Inicialmente , vale ressaltar que os parâmetros para sopragem foram adotados de forma empírica, utilizando-se da máxima pressão e temperatura da caldeira e sem nenhum parâmetro de controle quanto à vazão do sistema. A pressão atingida no super-aquecedor da caldeira antes da abertura da válvula para sopragem da linha era de 64 bar e a temperatura de 500°C, e uma vazão mássica de 200 t.v/h. A pressão P4, pressão na saída de vapor da tubulação de sopragem é desconhecida, pois não havia nenhum instrumento de medição da mesma na linha. A pressão neste ponto pode ser obtida através de uma criteriosa análise de fluidos compressíveis que leva em consideração todo o arranjo físico da linha, desde a caldeira até a turbina (tubulação permanente), bem como a tubulação temporária desde a turbina até a extremidade de saída do vapor à atmosfera. Tal análise é executada através de softwares C.F.D. (Computational fluid dynamics). A pressão neste ponto é muito menor que a pressão nominal da linha e estamos estimando conservativamente, baseados na literatura sobre o tema, em 3 bar (g) (P4=40332 kgf/m² abs). Observando os cálculos da GEK 41745B, verificou-se que a velocidade ideal para alcançar os requisitos de sopragem é de 245 m/s. Observamos que a vazão de vapor do sistema durante a sopragem é muito alta, portanto a velocidade na região do dispositivo de fixação da chapa de corpo de prova é muito maior do que esta velocidade ideal. Estamos conservativamente adotando esta velocidade ideal de saída do vapor na extremidade da tubulação de 245 m/s (V4). Conforme estas considerações acima citadas, temos:

W  =          55,556 kg/s
V4 =          245 m/s
g    =          9,81 m/s²
P4 =          40332 kgf/m² abs.
Pa =          10332 kgf/m² abs.
A4 =          0,05502 m²

Substituindo em (Eq.1) temos;

F4 = 3038,1 kgf

Considerando um D.L.F de 2, temos F real = 6076,2 kgf

Esta força foi considerada atuando na extremidade aberta do sistema de sopragem. 

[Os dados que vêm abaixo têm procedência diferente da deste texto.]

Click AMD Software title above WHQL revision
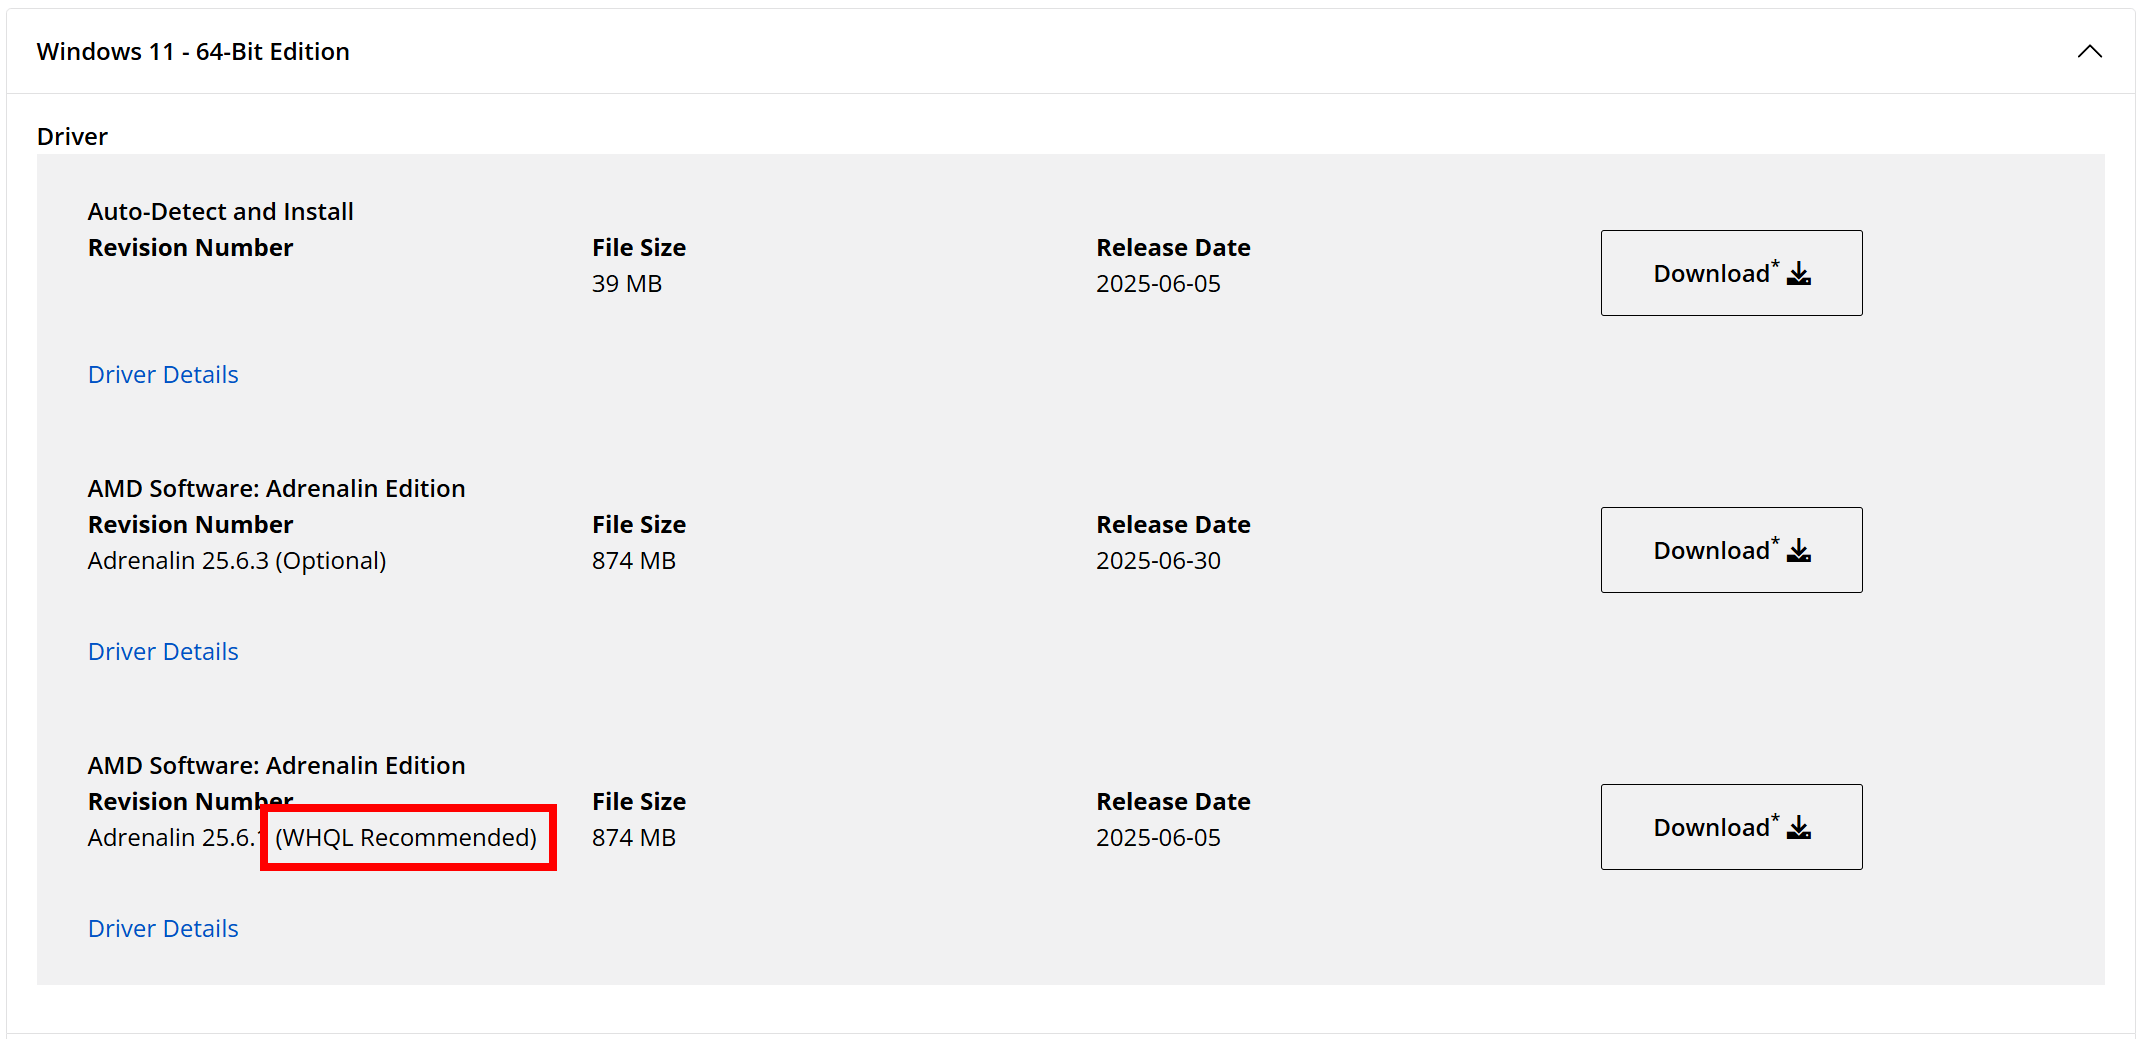 coord(276,765)
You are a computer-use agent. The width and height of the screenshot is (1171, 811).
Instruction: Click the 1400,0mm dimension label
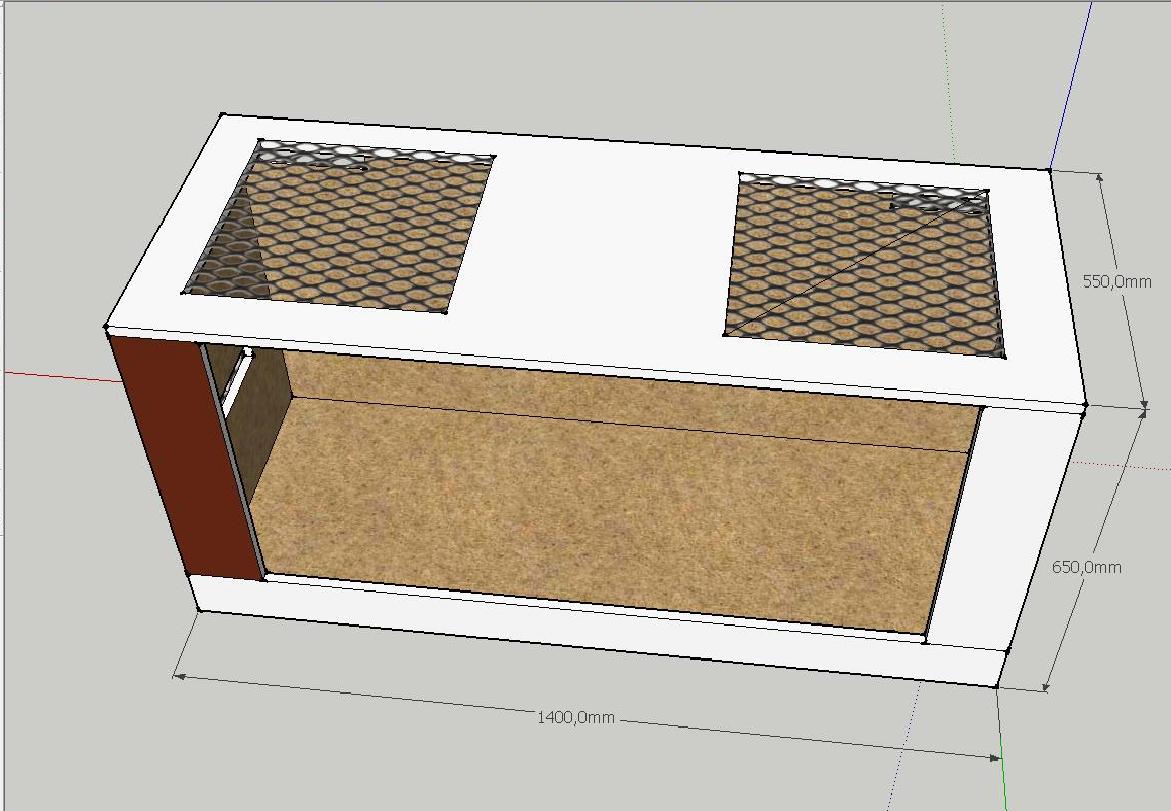pyautogui.click(x=576, y=717)

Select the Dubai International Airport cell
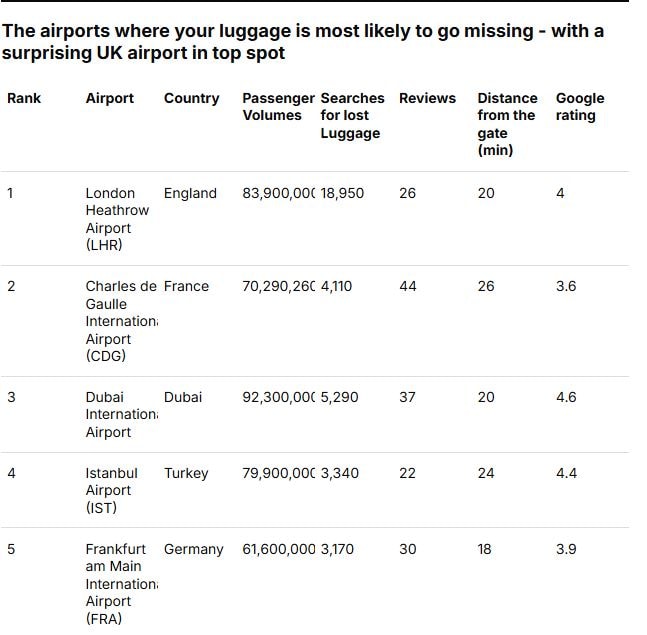point(120,414)
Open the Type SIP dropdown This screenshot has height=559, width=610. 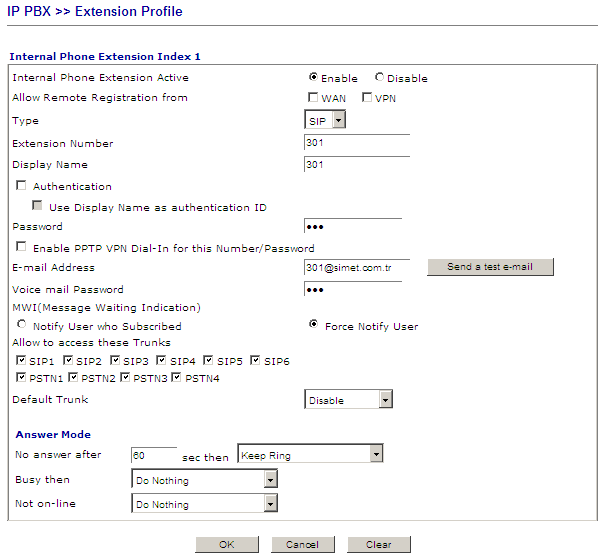pyautogui.click(x=325, y=120)
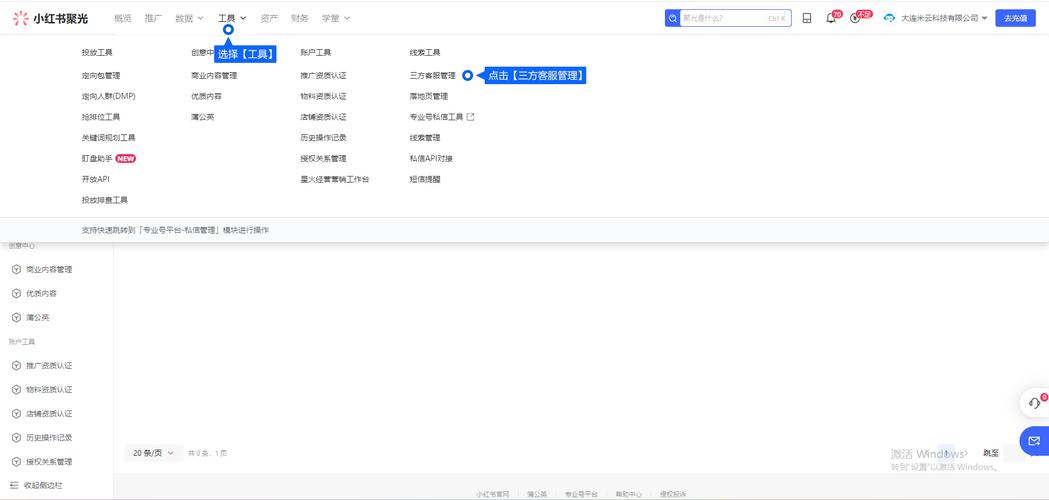Click the external link icon beside 专业号私信工具
The width and height of the screenshot is (1049, 500).
click(x=471, y=117)
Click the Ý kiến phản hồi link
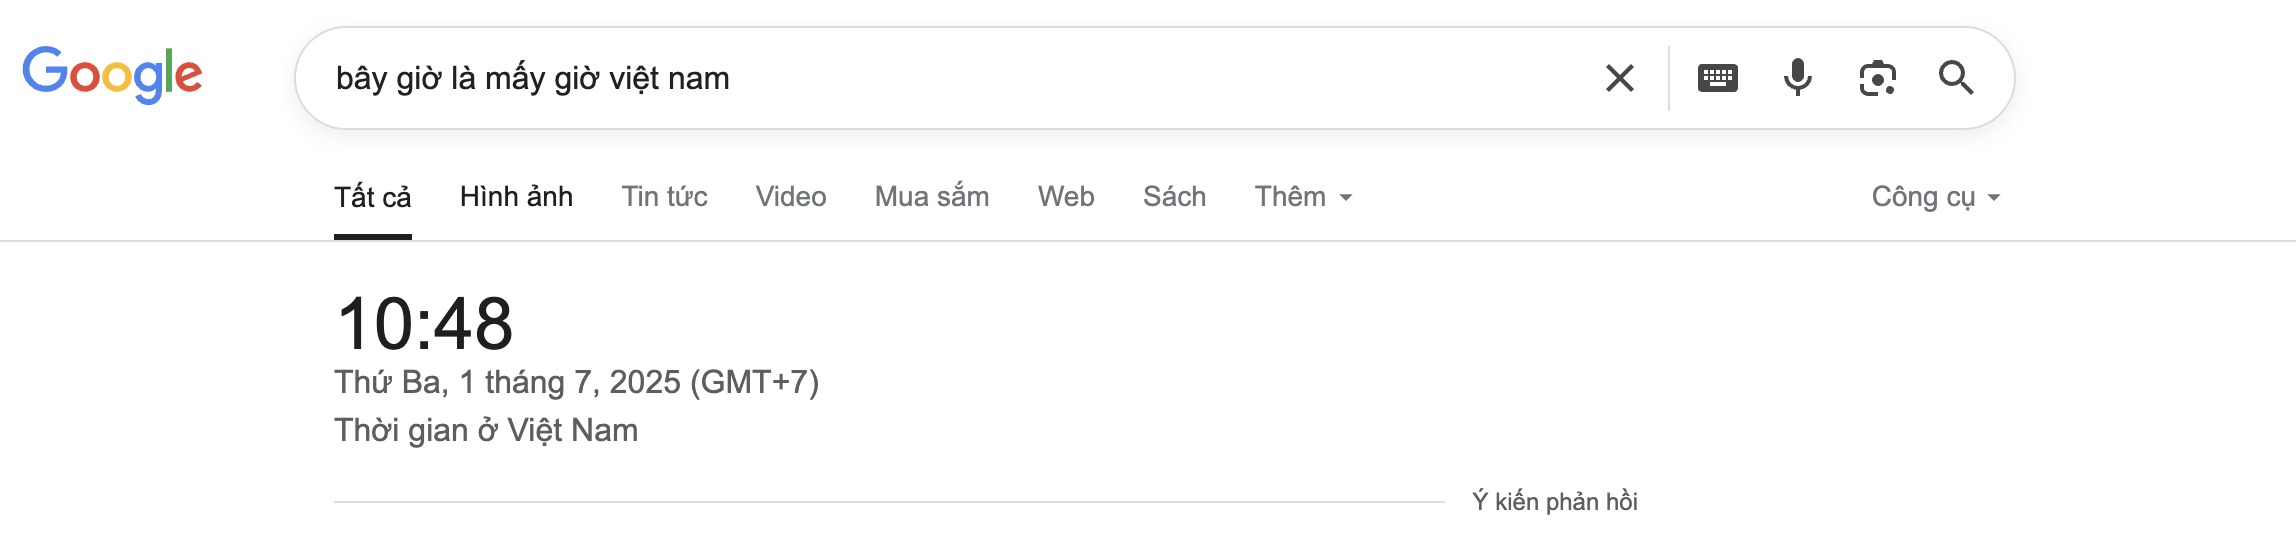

O dispositivo foi confeccionado em aço inoxidável AISI 304 com espessura Sch.10S. O sistema foi modelado e a força F4 aplicada na extremidade aberta do sistema, em direção contrária ao fluxo de vapor. O resultado mostrou tensões acima dos limites admissíveis pela ASME B31.3.


Tensões por sustentação. A tensão no ponto A03 é 3.33 vezes maior que a tensão admissível.

O referido dispositivo foi utilizado por vários anos sem problemas ou acidentes, devido à sua utilização ocasional e à baixa pressão atuante, próxima à atmosférica. É importante notar que geralmente não é despendida a atenção necessária para o dimensionamento de sistemas temporários para sopragem  porém se trata de situação que gera riscos consideráveis e, portanto, é fundamental que o dimensionamento do sistema seja rigoroso.